August 9, 2010

Matsugen: Summer Special

Matsugen Table

My sorority big sis, a rising jetsetter powerhouse, comes to New York City every so often for business and pleasure. This time, she had a huge craving for black cod with miso, so we decided to convene at Matsugen in Tribeca—the (nearly identical-in-appearance) successor of Jean-George's 66—for dinner. Their summer promotion was an elegant and indulgent five-course meal, tagged with a Restaurant Week price. More pics and meal details on the next page!

Kumamoto Oyster w/ Ponzu Dipping Sauce

Bowls of fried soba and peppered edamame appeared at the table, signaling the start of the summer promotion. Meanwhile, my side order of a single Kumamoto oyster with ponzu and yuzu dipping sauce also came out on an elevated bed of crushed ice. The oyster was predictably creamy and sweet, with a hint of melon. But what really made this Kumo stand out from the dozens of others was the ponzu-yuzu sauce. "I never thought about using ponzu or yuzu before," my big remarked. Neither did I, but it makes complete sense. So look out for that at Matsugen or at other fine Japanese restaurants.

Appetizer Assortment

The appetizer sampler was a feast for the eyes and palette. It consisted of four different elements: yuba (tofu skin) sashimi, uni (sea urchin) with yuzu gelee, spinach gomae (sesame paste), and crispy shrimp with shishito pepper. Everything was amazing, but I particularly enjoyed the yuba sashimi and uni with yuzu sauce.

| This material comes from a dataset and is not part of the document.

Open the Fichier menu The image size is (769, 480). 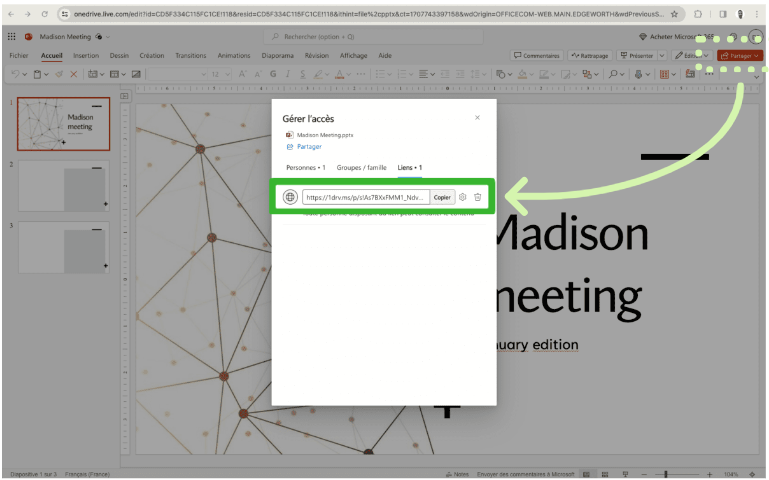coord(19,56)
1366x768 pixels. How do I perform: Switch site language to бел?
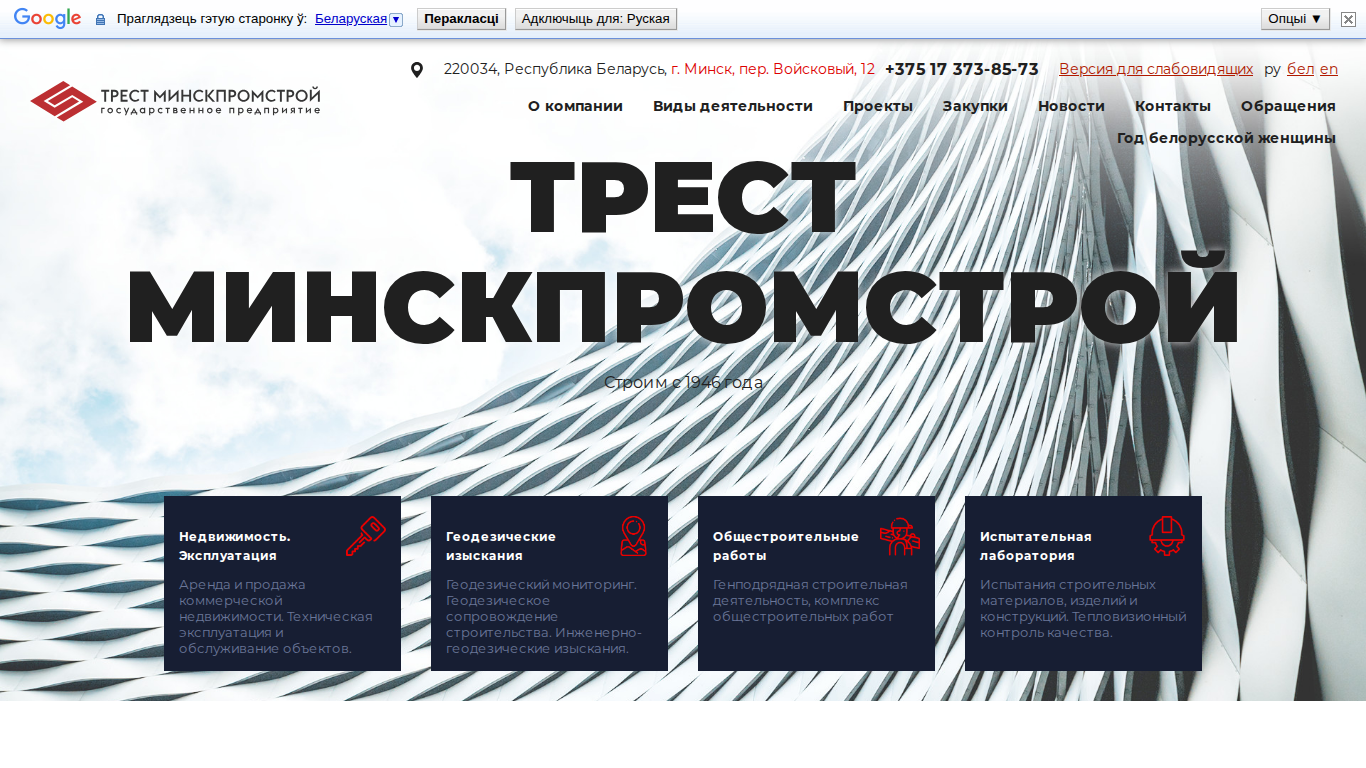coord(1300,69)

I'm not a tofu lover, but I could have ravaged a bucket of those tofu squares if given the opportunity. The sea urchin, a delicacy that B tried to hunt for in the tidepools of Acadia, was pungent and creamy. Its alien texture throw most people off, but it's about the same as steamed egg or super soft tofu.

Two Amazing Pieces of Sushi

Next came two pieces of bright pink tuna zuke sushi. The tuna had already been marinated, so they required no additional soy sauce. A dab of wasabi was offered for those who prefer their pieces a little bit spicier. I never understood why the ginger slices—used as a palette cleanser and NOT as a topping—is placed so closely to the wasabi. Naturally, this would cause some confusion among casual sushi eaters. I noticed my big place a piece of ginger on top of the tuna and discreetly alerted her to the faux pas; I figured it would be useful information to have when she visits Japan next month.

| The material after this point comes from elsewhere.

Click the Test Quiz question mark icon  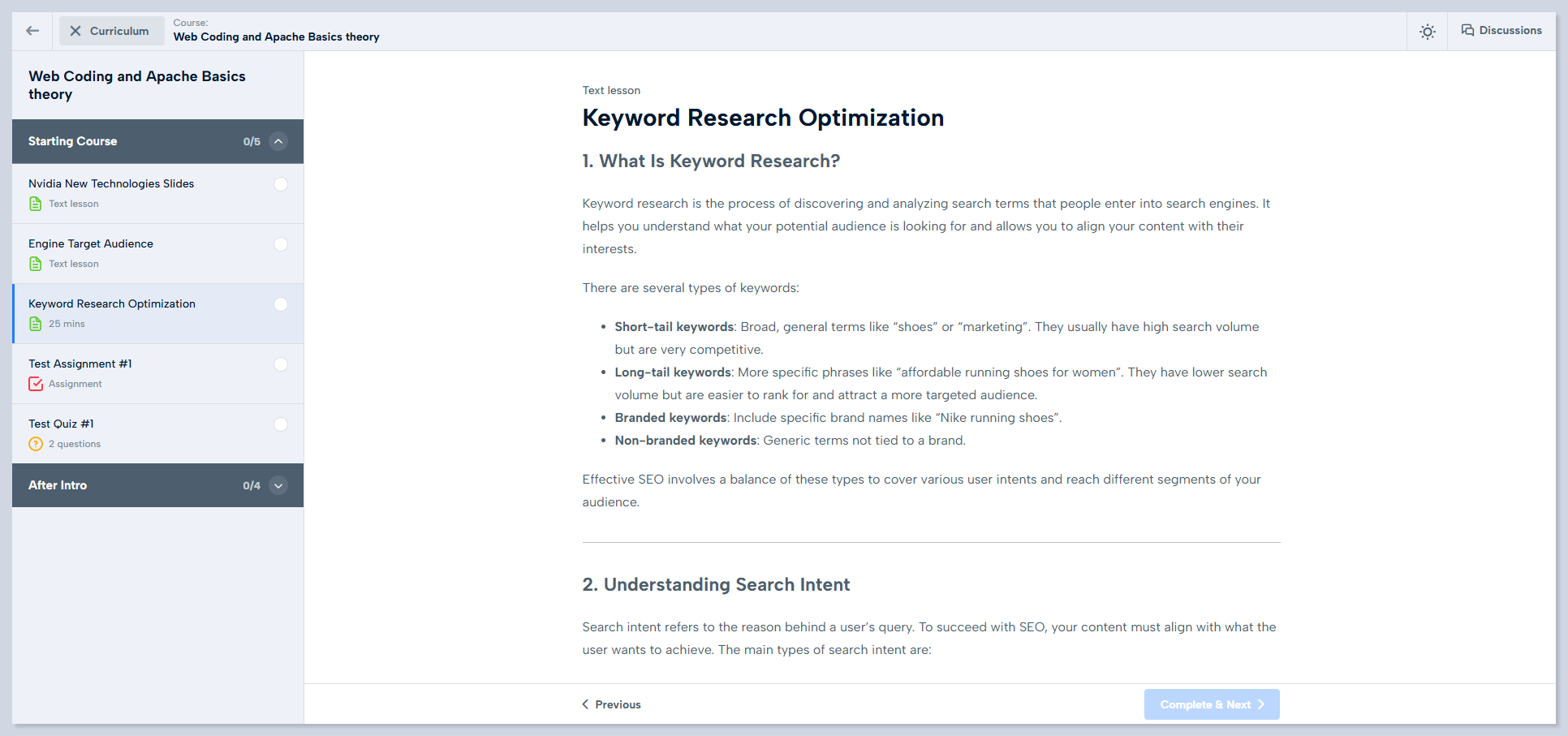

Black Cod w/ Miso, Assorted Grilled Veggies

After the sushi was devoured, the staff brought out large plates of black cod with miso and assorted vegetables. Each restaurant has their own interpretation of this dish. At Nobu, the miso sauce is sweeter and the cod is slightly more succulent. At En, there isn't as much sauce on the fish. Matsugen's interpretation was pretty good, but slightly too salty at certain points. The meat was flaky, but everyone had trouble consuming it along with the skin. The selected vegetables were unique and delicious: asparagus, lotus root, okra, squash, and... was that eggplant? That was shockingly good, if it was.

Chicken Nanban Soba

Just when we thought it was over, large bowls of steaming soba arrived in front of everyone. B was stunned at the proportion, "This course is like a full meal by itself!" The chicken nanban soba noodle soup was enhanced by the crispy leeks and green onion. Unlike American chicken noodle soups, this dish used dark meat that was rich in flavor and extra juicy. The savory, hot broth and chewy noodles had an overall sleepy affect on the crew. When the bowls were swept away, we all fell silent with food coma. (Before that happened, I was able to take a few shots of my other friend Lc below enjoying her noodles).


Lastly for dessert, a relatively large porcelain trapezoidal container of vanilla caramel pudding were placed down in front of each diner. The surface of the bowl was a semi-liquidy layer of caramel-colored syrup. The top layer by itself was almost bitter, but without an acrid aftertaste. However, when you scooped up a spoonful of the glaze along with the pudding (and a dash of whipped cream), the combination was sinfully delicious. Bittersweet, cool, and refreshing. I scraped my bowl clean. It was an understated, yet elegant way to finish a great meal.

General consensus about Matsugen? Thumbs up. I'd come back again to try more of their small appetizers... or just to get this summer promotion again! The cool and airy atmosphere can set the stage for an impressive date night or relaxing get together dinner. While the long communal table was cool to sit at, the "shopping cart" wire-frame chairs proved to be a bit of a pain when endured for long periods of time (our meal took about 3 hours).